CORONAVIRUS. LAZIO, LABORATORI PRIVATI: D’AMATO INGIUSTO SU TEST RAPIDI.

Marchione: Mancano reagenti e non forniscono codici, basta pregiudizi

Roma- I laboratori privati del Lazio all’attacco della Regione. Non sono piaciute le parole dell’assessore alla Sanità, Alessio D’Amato, che ha definito i laboratori alle prese con i test rapidi antigenici “meno preparati del previsto” e “sotto la sufficienza”. Su oltre duecento adesioni, ha fatto sapere D’Amato, solo una settantina al momento sono in grado di farli.
“Quello che dice l’assessore è ingiusto- spiega Orazio Paolo Marchione, responsabile di una rete di laboratori privati di Roma- D’Amato già nella scorsa primavera si era lanciato pubblicamente contro le strutture private, tanto che i test sierologici sono stati abilitati soltanto quando la Regione Lazio si è resa conto che non riusciva ad occuparsene. Ora sta capitando la stessa cosa con i test rapidi antigenici. C’è sempre questo pregiudizio su di noi che ci caratterizza, come se fossimo dei venditori di cocomero con il carrettino in mezzo alla strada. Ci hanno messo nelle condizioni di non avere i materiali per i test, ci hanno imposto una tariffa che è incapiente per i costi che noi sopportiamo, siamo frustrati nel non riuscire a fornire ai cittadini l’efficienza che ci caratterizza quotidianamente. E ora dobbiamo anche sentirci dire che è colpa nostra”.

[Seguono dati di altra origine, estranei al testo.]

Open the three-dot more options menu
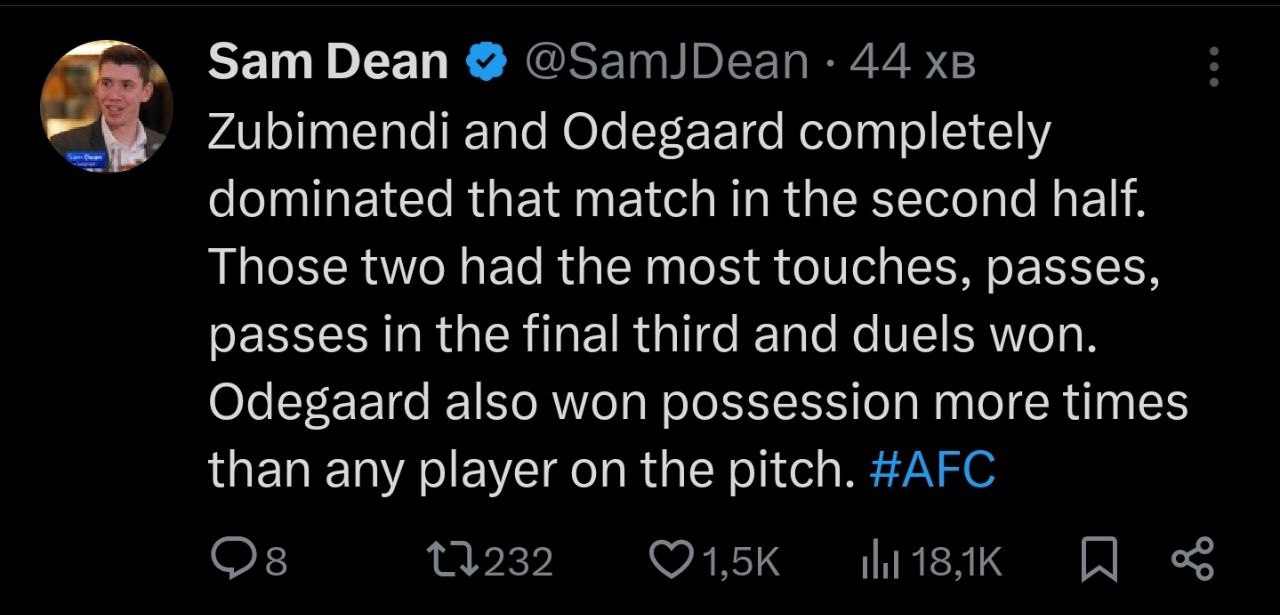Viewport: 1280px width, 615px height. [x=1214, y=68]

Marchione snocciola quindi le criticità riscontrate in questi giorni, a partire dall’approvvigionamento dei materiali necessari per effettuare i test antigenici. “I fornitori ce li consegnano con il contagocce perché’ la maggior parte dei test sono a disposizione della struttura guidata dal commissario Domenico Arcuri che li distribuisce sul territorio nazionale. Per questo noi con le prenotazioni siamo fermi al 9 novembre. Non possiamo aprire ulteriormente le agende perché’ non sappiamo se avremo i reagenti. Poi c’è l’aspetto che riguarda l’organizzazione del prelievo dei tamponi, che non può avvenire in concomitanza con il prelievo del sangue o altri esami. Nel nostro centro, per esempio, li effettuiamo soltanto tra le 12 e le 14, quando la sala d’attesa è libera da altri pazienti, in modo da evitare assembramenti. Più di un certo numero di appuntamenti al giorno non si possono fare”.

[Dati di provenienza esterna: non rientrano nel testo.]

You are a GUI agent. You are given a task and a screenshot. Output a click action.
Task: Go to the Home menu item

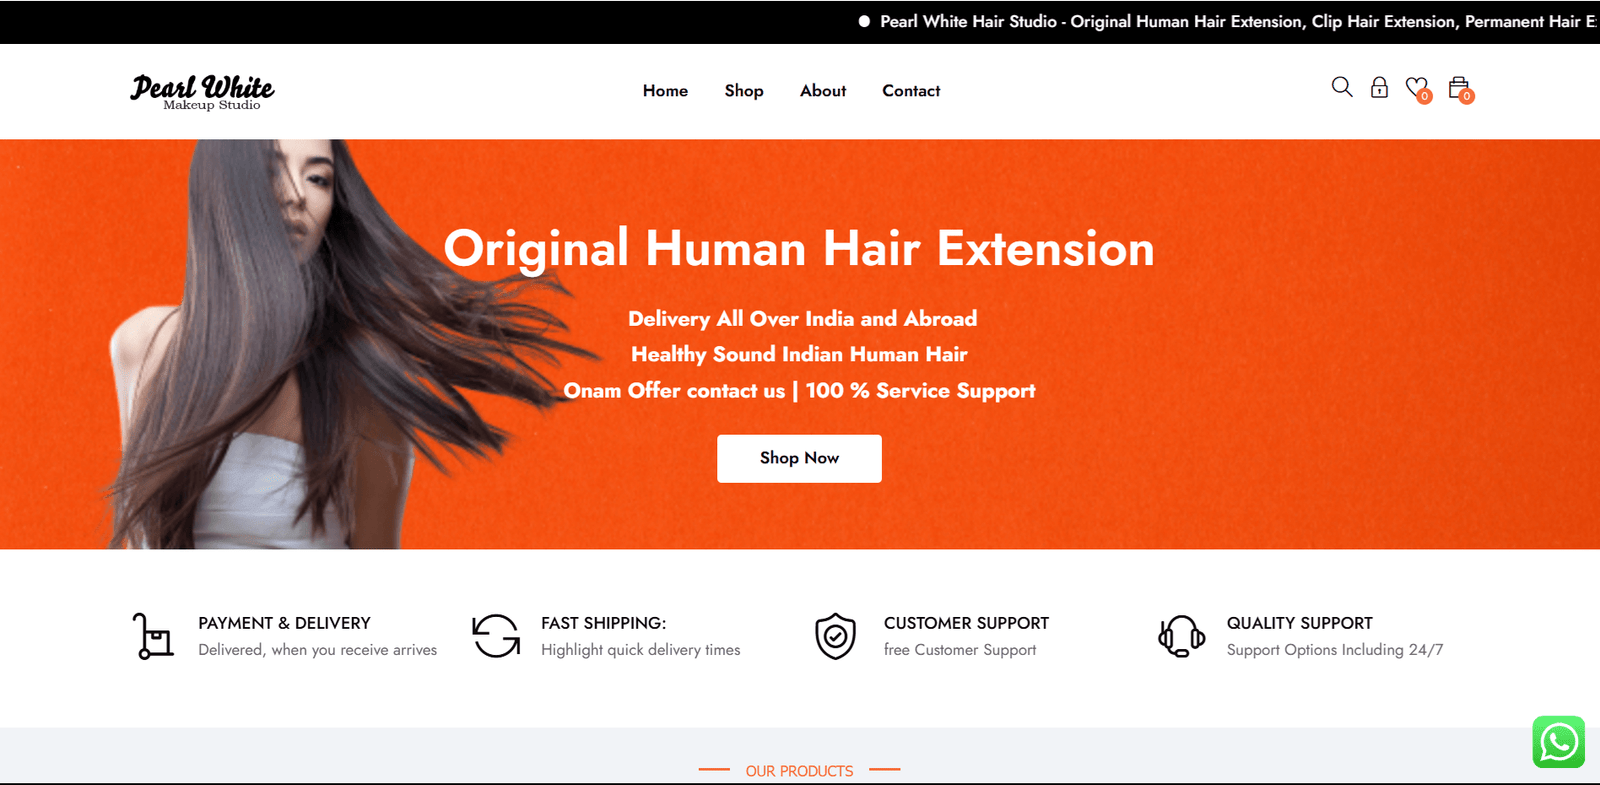click(665, 91)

Infine, continua Marchione, “c’è il problema dei codici che LazioCrea deve rilasciarci e che noi dobbiamo comunicare ai sistemi informativi. Io ho il policlinico Umberto I come struttura per i test, loro mi dicono che non possono prendere i nostri campioni senza il codice di riferimento, altrimenti non riescono a identificarlo. Ancora oggi questi codici io non li ho. Quindi ho proposto di organizzare una riunione operativa per superare le criticità riscontrate durante la formazione degli opeatori all’utilizzo della piattaforma Recup-Covid”.

Per Marchione, dunque, “i problemi che devono affrontare i laboratori privati del Lazio sono tanti ed evidenti. Avere pregiudizi sul nostro lavoro è una cosa che non accettiamo”.